“Never overlook a Kaggle competition when it doesn’t award prizes/ranking, it may have even more interesting stuff (like xDeepFM) for you.”- Luca Massaron, Senior Data Scientist and Kaggle Master.
Deep Learning DevCon 2020 is the conference of the year that is hosted by the Association of Data Scientists in partnership with Analytics India Magazine. Scheduled for 29th and 30th October, the DLDC conference brought together the leading experts as well as the best minds of deep learning and machine learning industry from around the globe.
In this session, Massaron started discussing a brief on what deep learning and deep neural networks are and why it is relevant. During his talk, Massaron shed light on the topic of deep learning for tabular data. He then discussed three challenges, which are data preparation, high cardinality and architecture.
Mentioning some of the popular advantages of deep neural networks, such as voice search and voice-activated assistants, self-driving cars, sophisticated recommender systems, image generation & manipulation, etc., he stated that lack of data could prove to be an issue while building robust models.
He said, “Images, as well as text, are not the most frequent data that you handle. Since long, relational databases have fostered the storage of a mix of numeric, symbolic and textual data, scattered all together through tables.”
He explained that several challenges lie in tabular data. Some of them are:
- Mixed feature data-types
- Sparse data which is not the best for DNN to converge
- Sometimes less data than in image recognition problems
- No state-of-the-art or best practice architecture
- There is suspect from non-technical people because deep neural networks are less interpretable than simpler ML algorithms
- Often no best in class solution as the GBM might perform better.
In order to overcome these challenges and to use deep neural networks successfully for tabular data, Massaron suggested the following steps:
- It takes some effort, and one must not expect an automated process or great results at once.
- It is not necessary to reinvent the wheel, which means one can use TensorFlow/ Keras, Scikit-learn, Pandas for the projects.
- Process and pipeline input according to its type
- While creating a suitable neural architecture, one must keep into account the no. of available examples
- Use regularisation, such as L1/L2, dropout.
- Encode prior knowledge (feature engineering)
- Test and tune the network using cross-validation.

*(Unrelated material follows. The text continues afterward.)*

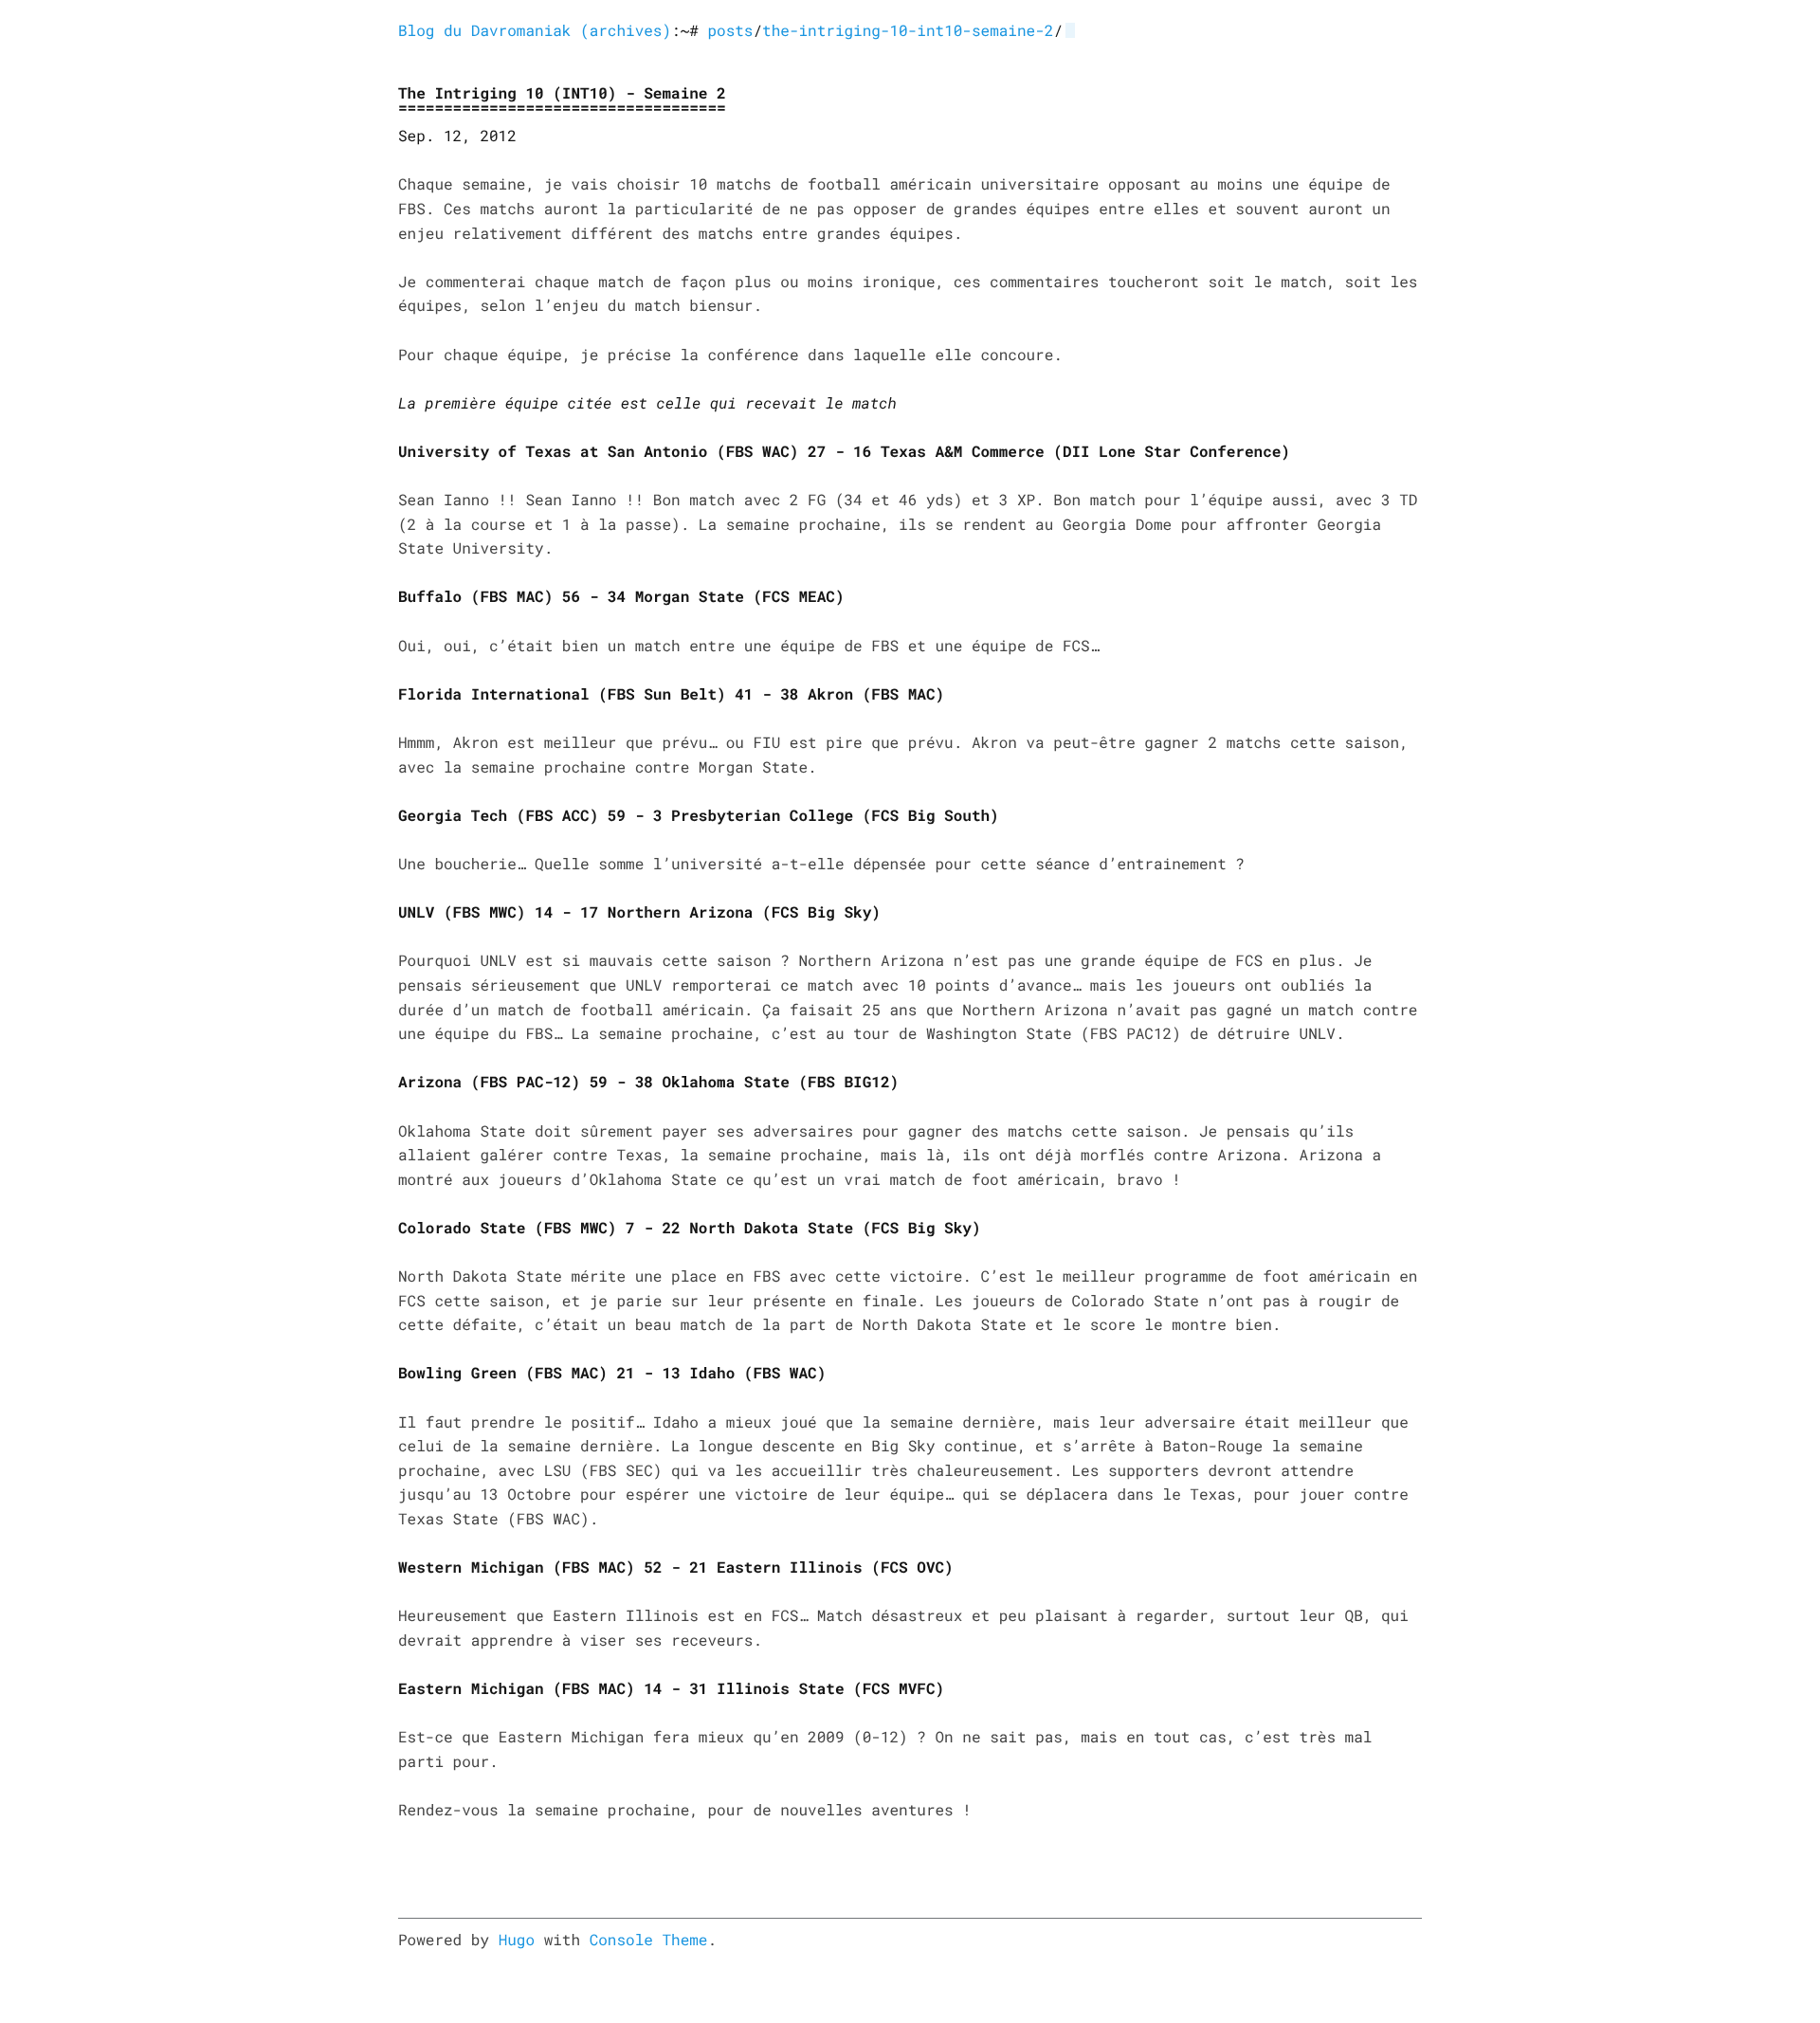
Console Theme (649, 1940)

While explaining the challenges in data preparation, Massaron discussed using the right tools for the right project, such as using TensorFlow with Keras and Scikit-learn with Pandas. TensorFlow has features like high-level API, production-ready, robust and effective, while Scikit-learn has features like cross-validation, host of classes for data processing, .fit .transform methods, etc.
Massaron also explained that while dealing with numerical variables, one can create machine learning pipeline by the following steps-
- Exclude low variance variables
- Deal with missing values: just input the median, but don’t forget to create missing indicators to catch any information in missingness not at random
- Strive to make your data more gaussian-like
- Catch outliers (or be confident that your BatchNormalisation layer will)
- Normalise all the values before feeding them.
Next, he discussed the importance of Keras and some examples related to Scikit-learn, such as importing Quantile Transformer and shared some tricks as tips for parsing dates, extracting the time parts, low cardinality, categorical ordinal and other such.
Talking about the second challenge, which is categorical data, Massaron discussed the importance of embedding layer, high cardinality and how embedding layer works. Coming to the third challenge, which is neural architectures, he mentioned some of the important topics, such as Deep Double Descent, Factorisation machines, wide and deep learning, xDeepFM architecture, Compressed Interaction Network (CIN), etc.
Massaron wrapped up the session by stating that DNN for tabular data is an alternative solution for modelling a response given tabular data. They require an ad-hoc architecture and a well-crafted pipeline, but they are easier to build due to specialised layers and packages. Also, Entity Embeddings of categorical data can be of great use when dealing with high cardinality. Manson concluded the talk by saying, “Never overlook a Kaggle competition when it doesn’t award prizes/ranking, it may have even more interesting stuff (like xDeepFM) for you.”